··· Listed entries ···
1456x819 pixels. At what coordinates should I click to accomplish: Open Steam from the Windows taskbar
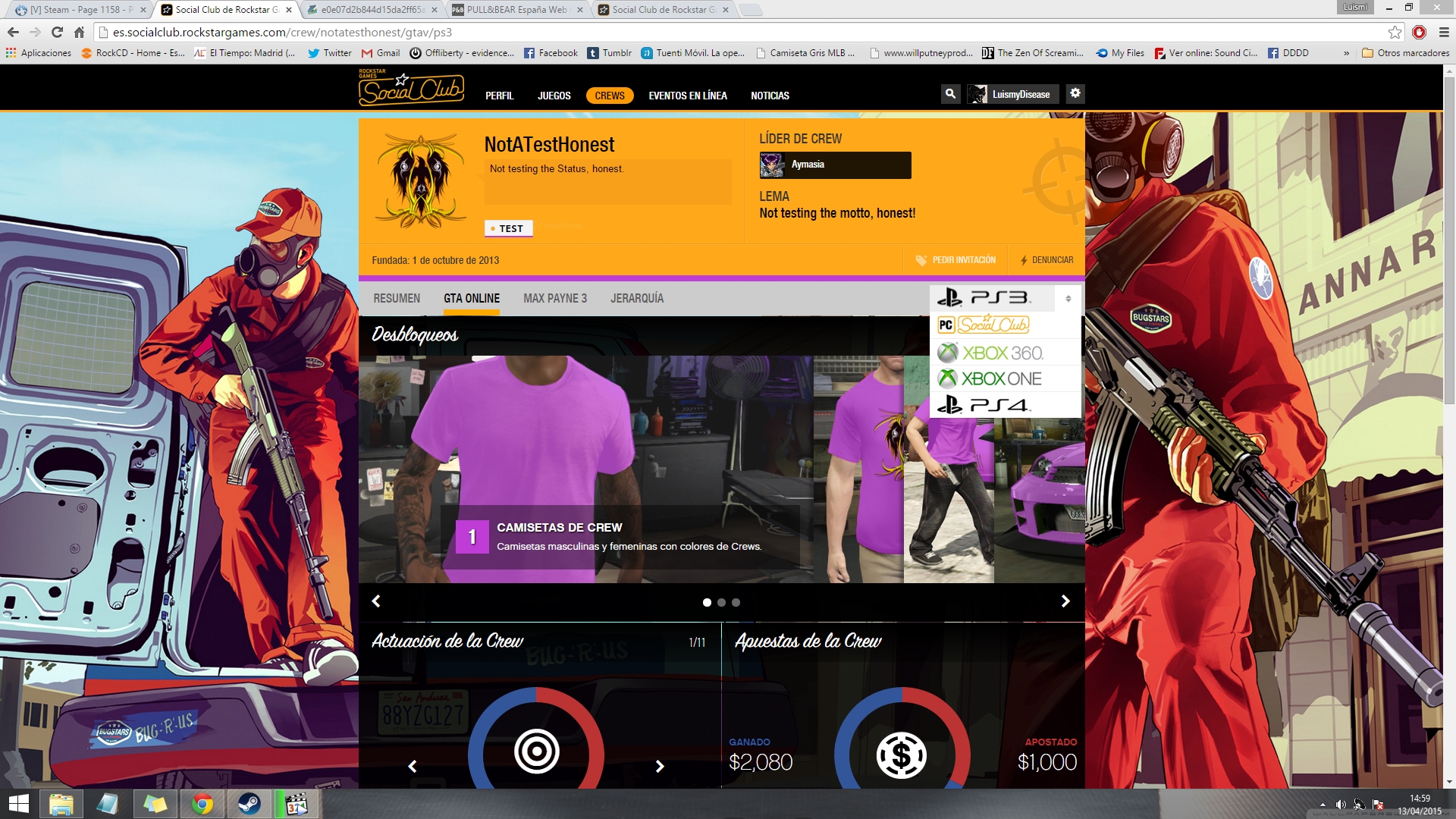249,804
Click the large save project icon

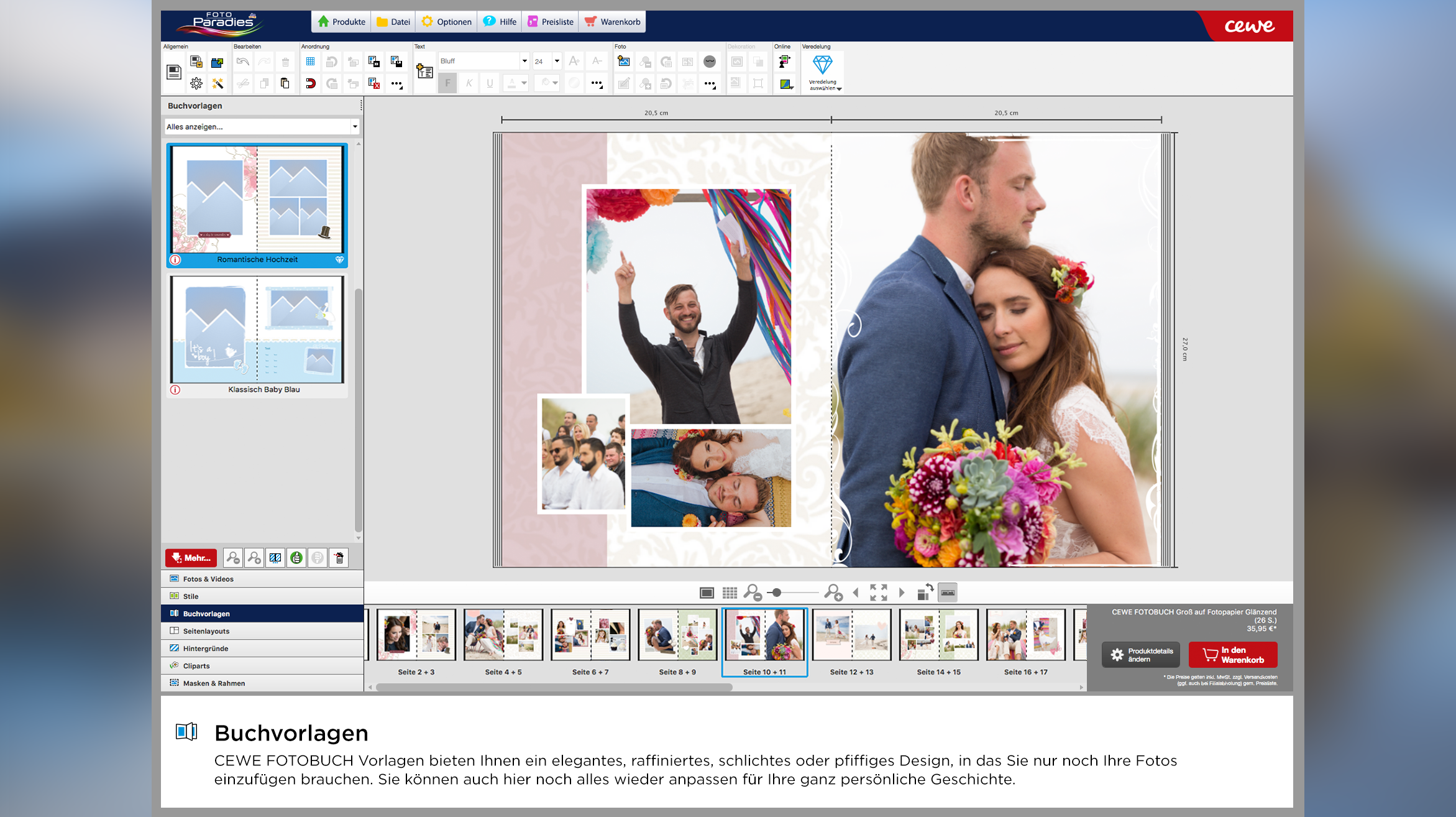pyautogui.click(x=174, y=72)
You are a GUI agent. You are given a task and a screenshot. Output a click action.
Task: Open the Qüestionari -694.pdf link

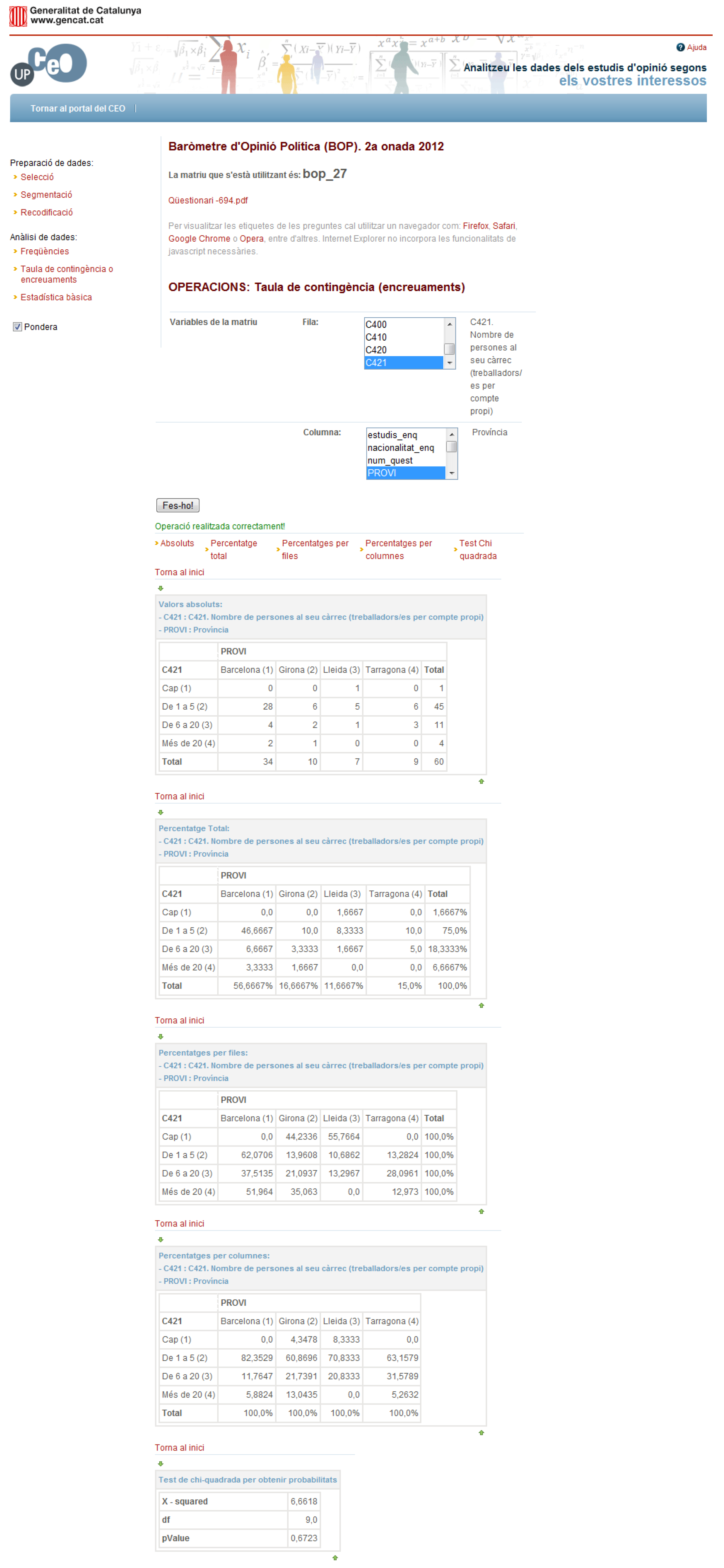click(x=208, y=200)
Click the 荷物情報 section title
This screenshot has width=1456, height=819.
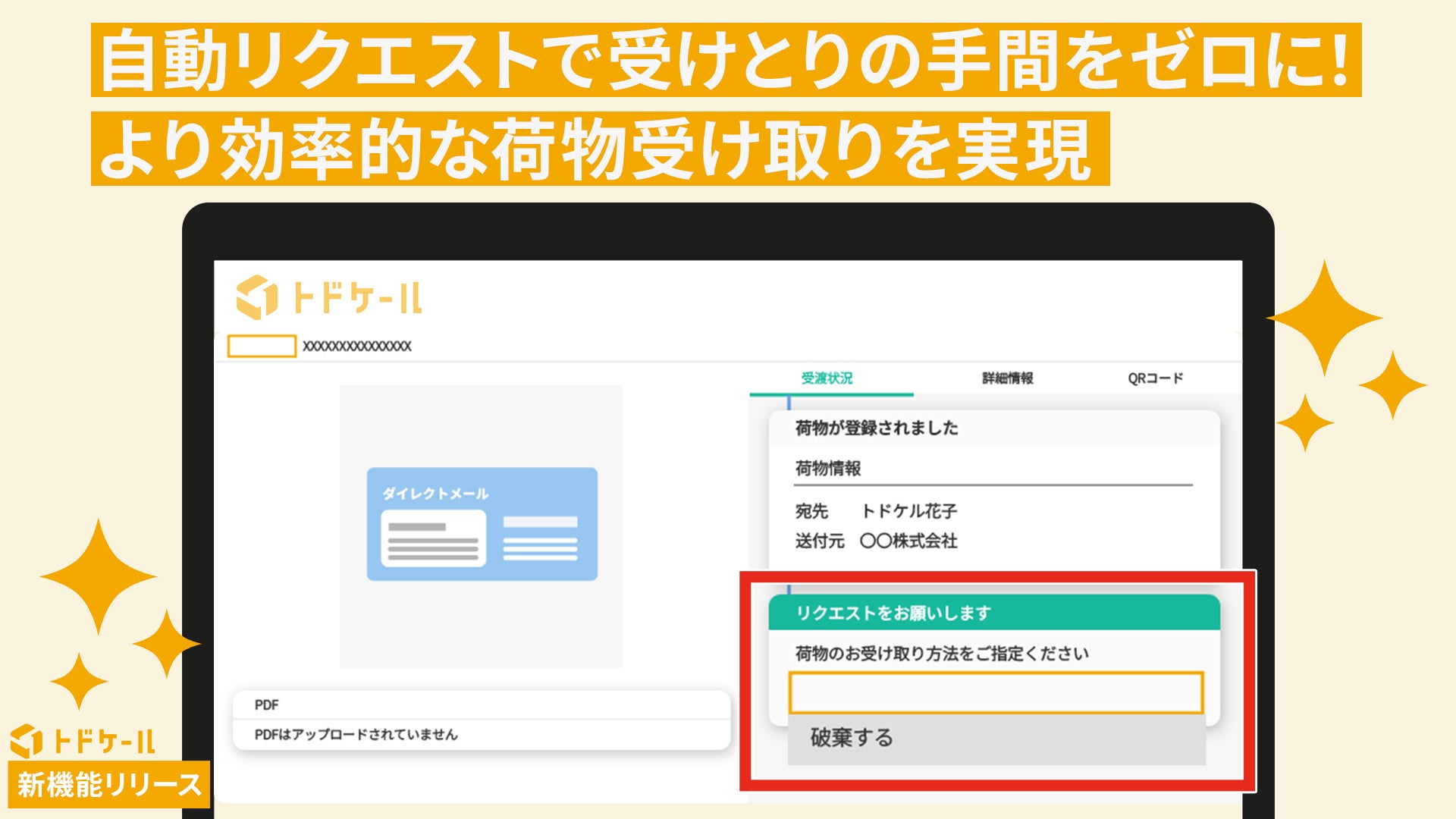tap(828, 469)
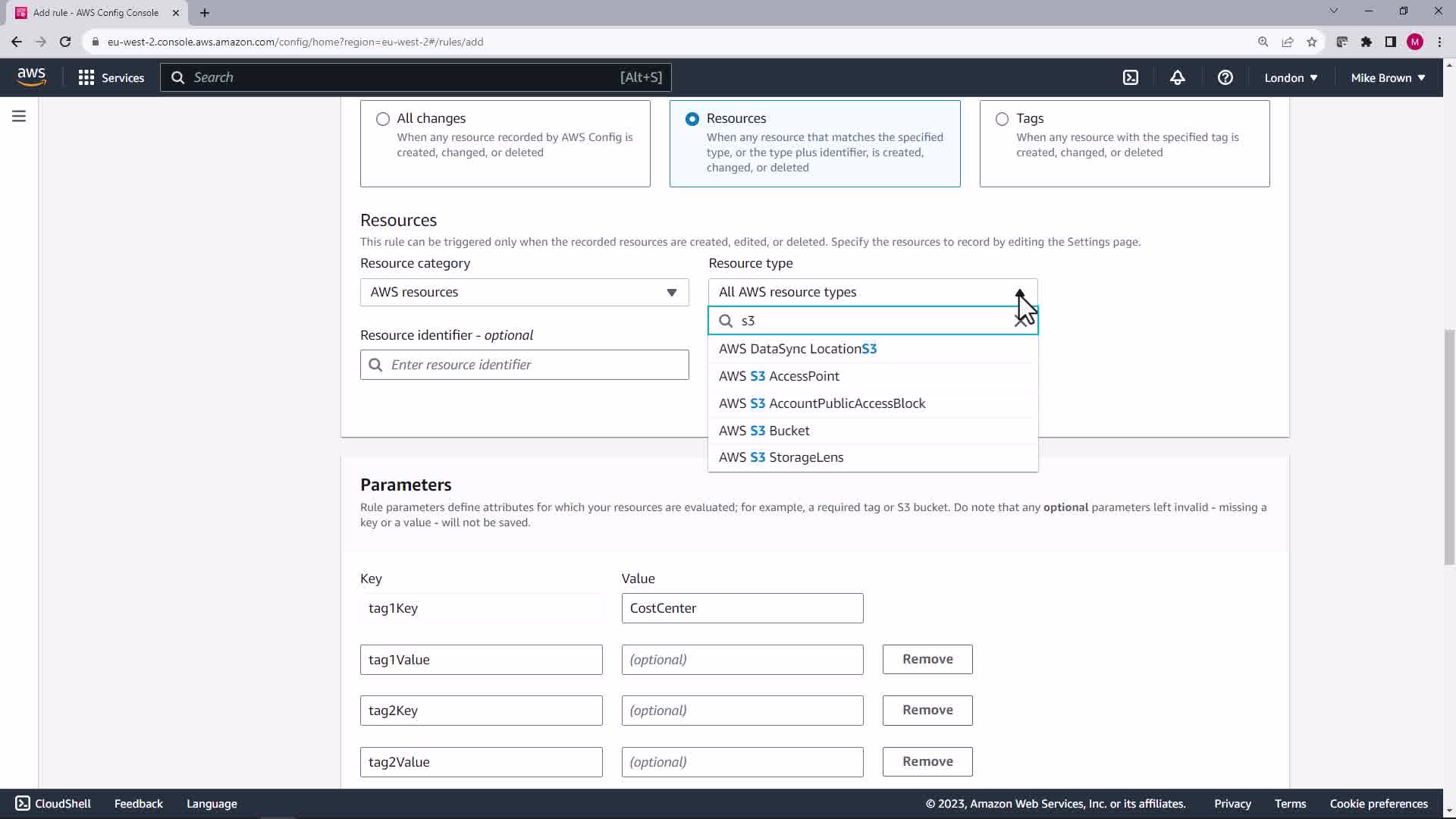Open the Cookie preferences link
This screenshot has width=1456, height=819.
[x=1378, y=804]
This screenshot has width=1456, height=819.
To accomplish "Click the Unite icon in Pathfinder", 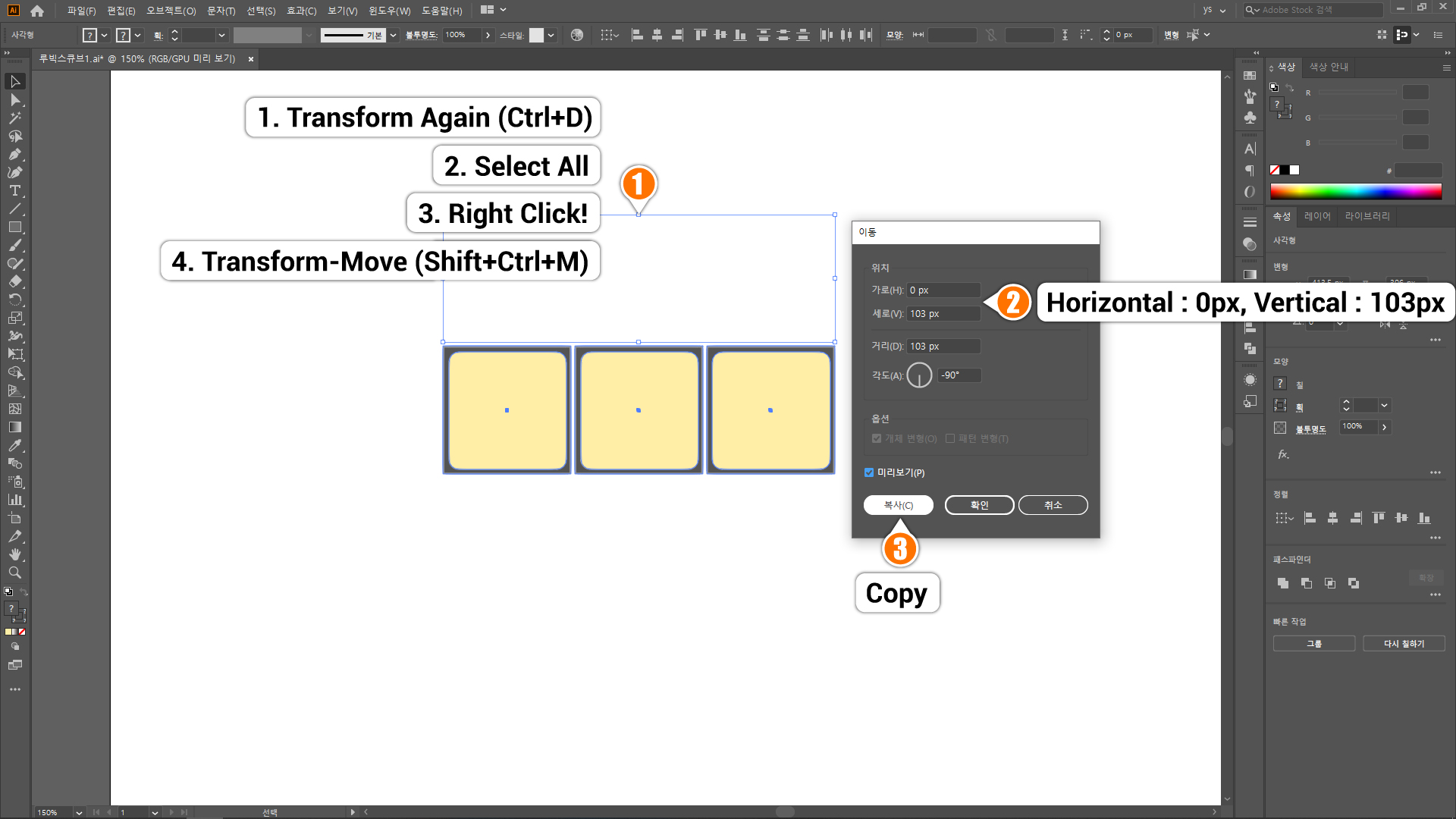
···
→ **Task objective**:
Write out the data once more exactly, omitting the pictures.

→ **Exercise result**:
1456x819 pixels. At what coordinates should I click to accomplish: Open Steam from the Windows taskbar
249,804
Click the large save project icon

pyautogui.click(x=174, y=72)
You are a GUI agent. You are given a task and a screenshot. Output a click action.
Task: Open the Qüestionari -694.pdf link

click(x=208, y=200)
Click the 荷物情報 section title
This screenshot has width=1456, height=819.
tap(828, 469)
Open the Cookie preferences link
This screenshot has width=1456, height=819.
[x=1378, y=804]
This screenshot has width=1456, height=819.
To accomplish "Click the Unite icon in Pathfinder", 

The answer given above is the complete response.